子どもの排尿コントロール喪失
タイプ
- 一次性遺尿:膀胱コントロールを一度も習得していない子ども。
- 二次性遺尿:6か月以上のコントロールを得た後、再び失う子ども。
- 夜間遺尿(夜間失禁):睡眠中のみ起こり、特に男児に多い。
- 日中遺尿(昼間失禁):覚醒時に起こり、女児に多い。日中の失禁は比較的稀で、早く改善する傾向がある。
原因
- 夜間失禁は、膀胱容量が小さい、深い睡眠、膀胱満杯感の信号が認識されないことが主な要因。夜間の抗利尿ホルモン(ADH)分泌不足も関与することがある。成長とともに自然に改善することが多い。稀に、閉塞性睡眠時無呼吸(扁桃腺・アデノイド肥大)や、脊髄披裂に伴う神経障害、膀胱や尿道の閉塞が原因となる。
- 日中失禁は、尿路感染症が最も一般的だが、カフェイン摂取や食物アレルギー、腎臓や膀胱の先天的異常も引き起こすことがある。
診断基準
- 対象は5歳以上の子ども。
- 過去3か月間に、週2回以上の失禁が認められること。
- 既存の疾患や薬剤が原因である場合は遺尿症とは診断しない。
治療法
- 行動療法が第一選択。膀胱筋トレーニングや、満腹感のサインに注意を向ける指導を行う。
- ベッドアラームやウェットセンサーを使用し、最初の湿りを感知して起き上がらせる方法も有効。

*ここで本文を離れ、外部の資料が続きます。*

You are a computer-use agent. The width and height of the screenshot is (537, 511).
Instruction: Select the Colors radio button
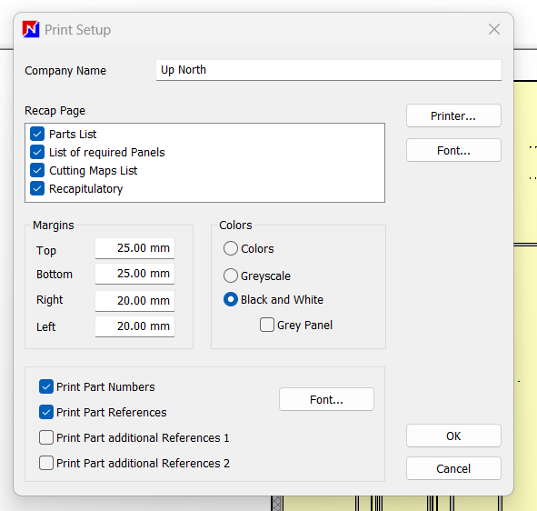coord(231,248)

- 就寝前の水分摂取制限、夜間の起床、規則的なトイレ習慣、カフェイン除去が助けになる。
- 夜間遺尿に対しては合成ADH(デスモプレシン)投与が行われることがある。
- イミプラミンや抗コリン薬などの薬剤は膀胱平滑筋を抑制するが、薬剤中止後に再発しやすい。
- 催眠療法、鍼灸、マッサージも一部で試みられるが、エビデンスは限定的。
予後
- 大多数の子どもは自然に失禁が解消する。
- 行動療法は約75%の成功率を示す。
- 薬物療法は行動療法と併用した場合に効果が高まる。